Given data
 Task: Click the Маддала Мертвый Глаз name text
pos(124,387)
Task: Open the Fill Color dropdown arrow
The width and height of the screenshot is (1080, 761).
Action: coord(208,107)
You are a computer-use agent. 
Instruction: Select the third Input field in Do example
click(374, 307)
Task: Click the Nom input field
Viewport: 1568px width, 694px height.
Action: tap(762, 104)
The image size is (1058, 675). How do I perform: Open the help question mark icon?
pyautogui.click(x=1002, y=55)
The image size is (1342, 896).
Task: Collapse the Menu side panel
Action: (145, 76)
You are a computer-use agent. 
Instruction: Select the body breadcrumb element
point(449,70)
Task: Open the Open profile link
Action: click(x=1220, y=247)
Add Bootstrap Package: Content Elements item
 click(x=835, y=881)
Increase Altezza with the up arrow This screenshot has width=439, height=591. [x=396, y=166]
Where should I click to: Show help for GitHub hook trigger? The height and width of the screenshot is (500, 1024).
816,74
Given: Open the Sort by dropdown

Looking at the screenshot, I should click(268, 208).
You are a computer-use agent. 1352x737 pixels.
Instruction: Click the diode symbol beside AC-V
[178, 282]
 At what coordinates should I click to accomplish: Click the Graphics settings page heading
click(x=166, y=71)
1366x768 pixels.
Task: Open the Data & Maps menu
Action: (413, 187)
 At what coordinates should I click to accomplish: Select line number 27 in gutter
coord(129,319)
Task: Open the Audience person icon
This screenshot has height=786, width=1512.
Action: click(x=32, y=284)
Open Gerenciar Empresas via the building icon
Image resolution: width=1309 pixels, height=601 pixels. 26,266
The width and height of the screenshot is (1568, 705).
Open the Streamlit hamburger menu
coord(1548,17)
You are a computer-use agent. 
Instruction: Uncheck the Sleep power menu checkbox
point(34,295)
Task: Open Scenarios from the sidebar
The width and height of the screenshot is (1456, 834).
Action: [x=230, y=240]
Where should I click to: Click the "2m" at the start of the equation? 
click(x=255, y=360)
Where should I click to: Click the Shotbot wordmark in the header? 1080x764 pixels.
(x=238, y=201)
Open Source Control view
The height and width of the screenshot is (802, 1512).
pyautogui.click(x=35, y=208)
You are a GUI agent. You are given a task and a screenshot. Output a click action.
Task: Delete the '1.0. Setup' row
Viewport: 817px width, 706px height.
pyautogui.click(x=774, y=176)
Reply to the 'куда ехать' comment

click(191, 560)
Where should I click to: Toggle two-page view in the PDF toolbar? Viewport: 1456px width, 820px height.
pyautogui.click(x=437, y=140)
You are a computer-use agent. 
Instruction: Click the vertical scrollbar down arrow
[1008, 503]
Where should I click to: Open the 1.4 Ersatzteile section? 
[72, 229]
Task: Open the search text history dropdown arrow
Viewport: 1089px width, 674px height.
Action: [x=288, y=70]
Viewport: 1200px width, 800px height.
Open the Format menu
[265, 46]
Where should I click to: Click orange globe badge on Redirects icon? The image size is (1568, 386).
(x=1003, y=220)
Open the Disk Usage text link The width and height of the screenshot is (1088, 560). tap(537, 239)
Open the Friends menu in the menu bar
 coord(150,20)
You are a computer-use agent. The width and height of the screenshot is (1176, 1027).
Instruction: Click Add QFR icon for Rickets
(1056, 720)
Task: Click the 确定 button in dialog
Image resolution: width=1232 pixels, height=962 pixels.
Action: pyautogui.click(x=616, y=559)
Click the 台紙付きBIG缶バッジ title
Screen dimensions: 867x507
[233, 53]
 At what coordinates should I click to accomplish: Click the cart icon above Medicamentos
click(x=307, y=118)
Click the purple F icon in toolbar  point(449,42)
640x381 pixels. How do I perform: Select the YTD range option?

The exercise
Copy all of the material above line for line, without changing anything.

Output of the task
 Task: Click the Маддала Мертвый Глаз name text
pos(124,387)
Task: Open the Fill Color dropdown arrow
The width and height of the screenshot is (1080, 761).
Action: coord(208,107)
You are a computer-use agent. 
Instruction: Select the third Input field in Do example
click(374, 307)
Task: Click the Nom input field
Viewport: 1568px width, 694px height.
Action: tap(762, 104)
The image size is (1058, 675). How do I perform: Open the help question mark icon?
pyautogui.click(x=1002, y=55)
The image size is (1342, 896).
Task: Collapse the Menu side panel
Action: (145, 76)
You are a computer-use agent. 
Instruction: Select the body breadcrumb element
point(449,70)
Task: Open the Open profile link
Action: click(x=1220, y=247)
Add Bootstrap Package: Content Elements item
 click(x=835, y=881)
Increase Altezza with the up arrow This screenshot has width=439, height=591. [x=396, y=166]
Where should I click to: Show help for GitHub hook trigger? The height and width of the screenshot is (500, 1024).
816,74
Given: Open the Sort by dropdown

Looking at the screenshot, I should click(268, 208).
You are a computer-use agent. 1352x737 pixels.
Instruction: Click the diode symbol beside AC-V
[178, 282]
 At what coordinates should I click to accomplish: Click the Graphics settings page heading
click(x=166, y=71)
1366x768 pixels.
Task: Open the Data & Maps menu
Action: (413, 187)
 At what coordinates should I click to accomplish: Select line number 27 in gutter
coord(129,319)
Task: Open the Audience person icon
This screenshot has height=786, width=1512.
Action: click(x=32, y=284)
Open Gerenciar Empresas via the building icon
Image resolution: width=1309 pixels, height=601 pixels. 26,266
The width and height of the screenshot is (1568, 705).
Open the Streamlit hamburger menu
coord(1548,17)
You are a computer-use agent. 
Instruction: Uncheck the Sleep power menu checkbox
point(34,295)
Task: Open Scenarios from the sidebar
The width and height of the screenshot is (1456, 834).
Action: [x=230, y=240]
Where should I click to: Click the "2m" at the start of the equation? 
click(x=255, y=360)
Where should I click to: Click the Shotbot wordmark in the header? 1080x764 pixels.
(x=238, y=201)
Open Source Control view
The height and width of the screenshot is (802, 1512).
pyautogui.click(x=35, y=208)
You are a GUI agent. You are given a task and a screenshot. Output a click action.
Task: Delete the '1.0. Setup' row
Viewport: 817px width, 706px height.
pyautogui.click(x=774, y=176)
Reply to the 'куда ехать' comment

click(191, 560)
Where should I click to: Toggle two-page view in the PDF toolbar? Viewport: 1456px width, 820px height.
pyautogui.click(x=437, y=140)
You are a computer-use agent. 
Instruction: Click the vertical scrollbar down arrow
[1008, 503]
Where should I click to: Open the 1.4 Ersatzteile section? 
[72, 229]
Task: Open the search text history dropdown arrow
Viewport: 1089px width, 674px height.
Action: [x=288, y=70]
Viewport: 1200px width, 800px height.
Open the Format menu
[265, 46]
Where should I click to: Click orange globe badge on Redirects icon? The image size is (1568, 386).
(x=1003, y=220)
Open the Disk Usage text link The width and height of the screenshot is (1088, 560). tap(537, 239)
Open the Friends menu in the menu bar
 coord(150,20)
You are a computer-use agent. The width and height of the screenshot is (1176, 1027).
Instruction: Click Add QFR icon for Rickets
(1056, 720)
Task: Click the 确定 button in dialog
Image resolution: width=1232 pixels, height=962 pixels.
Action: pyautogui.click(x=616, y=559)
Click the 台紙付きBIG缶バッジ title
Screen dimensions: 867x507
[233, 53]
 At what coordinates should I click to accomplish: Click the cart icon above Medicamentos
click(x=307, y=118)
Click the purple F icon in toolbar  point(449,42)
640x381 pixels. How do I perform: Select the YTD range option?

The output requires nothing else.